Matthew McConaughey having lost about 40 pounds is almost unrecognizable – not the “hunk” that we are familiar with from his other movies - but a scrawny, unlikable character in his greatest role to-date, in a film he anchors with his presence and performance. DALLAS BUYERS CLUB is a bio-docudrama directed by Jean-Marc VallĂ©e depicting the true story of Ron Woodroof, a drug addicted, homophobic, sexist, racist, womanizer who will f-ck any ”pussy” he can lay hands on in the free-wheeling rodeo cowboy arena he inhabits, who discovers to his utter stupefaction that he has AIDS and is given a 30 day prognosis to live. This movie addresses how HIV was contracted by diverse groups in the population besides the LGBT community – through IV transfusions, heterosexual liaisons with other infected persons, drug addicts using contaminated needles, etc. But the focus of this film is the botched Federal response to this disease when the urgency of time was critical.  The Government’s deliberativeness in approving experimental treatments hastened the decimation of the lives of people who were dying prematurely. Kaposi's sarcoma erupting on the flesh of the affected like stigmata run wild - outward symbols of what was once seen by Ron Woodroof as the  contamination of “sexual deviants.”

The time is 1985 – the AIDS epidemic is beginning to surface and the FDA (Food and Drug Administration) as well as doctors and other bureaucratic officials do not know how to deal with what is slamming society with the mystery and uncontrollable ferocity of a plague.
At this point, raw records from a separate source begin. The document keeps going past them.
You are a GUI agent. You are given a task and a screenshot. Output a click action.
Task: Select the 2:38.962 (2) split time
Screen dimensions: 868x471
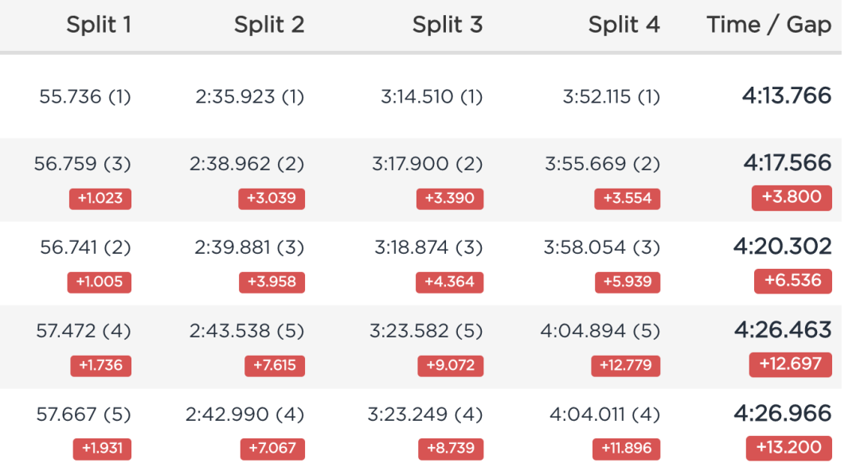tap(247, 164)
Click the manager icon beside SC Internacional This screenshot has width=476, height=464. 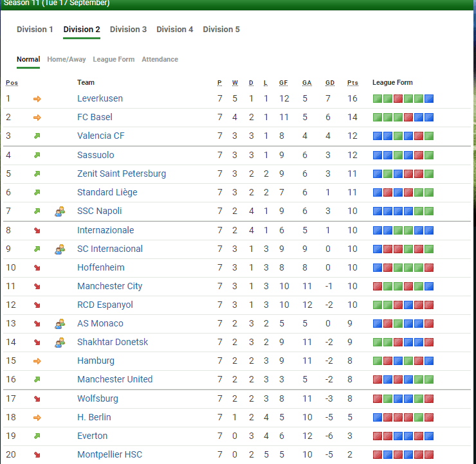coord(60,249)
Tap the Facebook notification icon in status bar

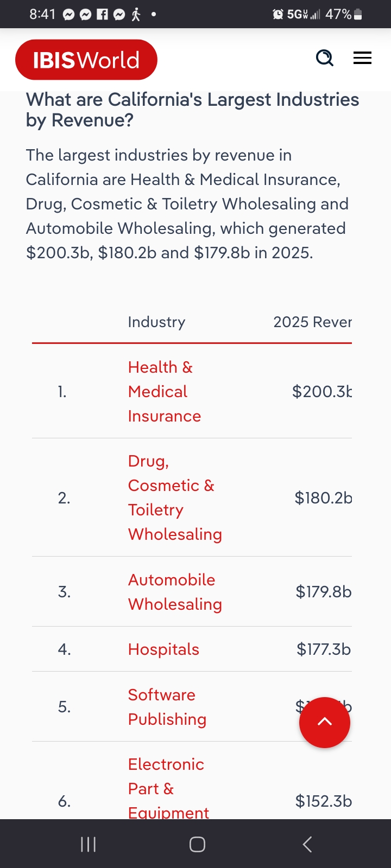(x=102, y=15)
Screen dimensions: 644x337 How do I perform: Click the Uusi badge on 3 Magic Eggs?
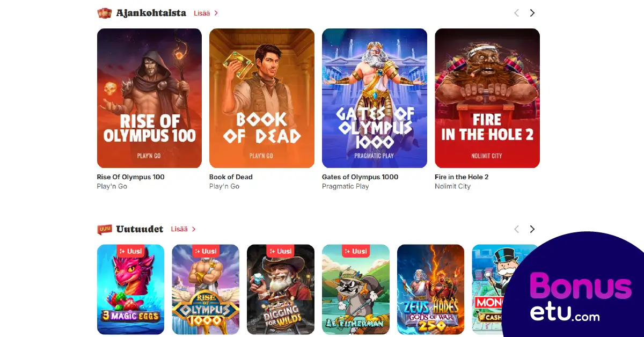(130, 251)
The search for a cure involves the tried and true scientific method of recruiting patients for experimental, blind studies using AZT vs. placeboes. Woodroof, illegally obtains AZT and instead of getting better his condition deteriorates. He is then determined to survive by whatever means necessary, and begins to investigate other medical alternatives outside of the USA,

How Ron Woodroof becomes business partners with a transvestite named Rayon (touchingly as well as convincingly portrayed by Jared Leto) in a scheme to create “Buyers Clubs” with memberships for those in desperate straits so they can purchase non-approved medications imported from Mexico circumventing FDA laws, is at the “heart” of DALLAS BUYERS CLUB. And of course speaking of “heart” we witness Woodroof’s own transformation from his once rigidly held bigoted perceptions to a reluctant acceptance of the “other.” What makes this movie better than a feel-good “personal is the political,” morality tale is the amazing performance of Matthew McConaughey. Here is an actor who knows how to use bodily movement, underscoring the dialogue - resulting in a depiction of a fully developed, compelling character. He struts, writhes, stumbles, almost becomes acrobatic in tandem with his foul-mouthed, abject, and occasionally even charming self.

Today, there are more than 35 antiretroviral drugs (ARVs) approved by the Food and Drug Administration to treat HIV infection. These treatments do not cure people of HIV or AIDS. Rather, they suppress the virus, even to undetectable levels, and life expectancy rates have risen dramatically. Watching the movie I felt a deep melancholia, reminiscing on the “accident” of time wishing that these ARV drugs had been available when a dear beloved friend of mine hiccupped his way to an untimely silence. In the 1980”s and mid-1990”s there was a feeling of hopelessness – a death sentence from which there was little reprieve; this film gives us an inkling of that futile and wretched era, and the determination of courageous men and women to “hang on” despite harrowing, mostly fruitless attempts to find remedies for this execrable disease.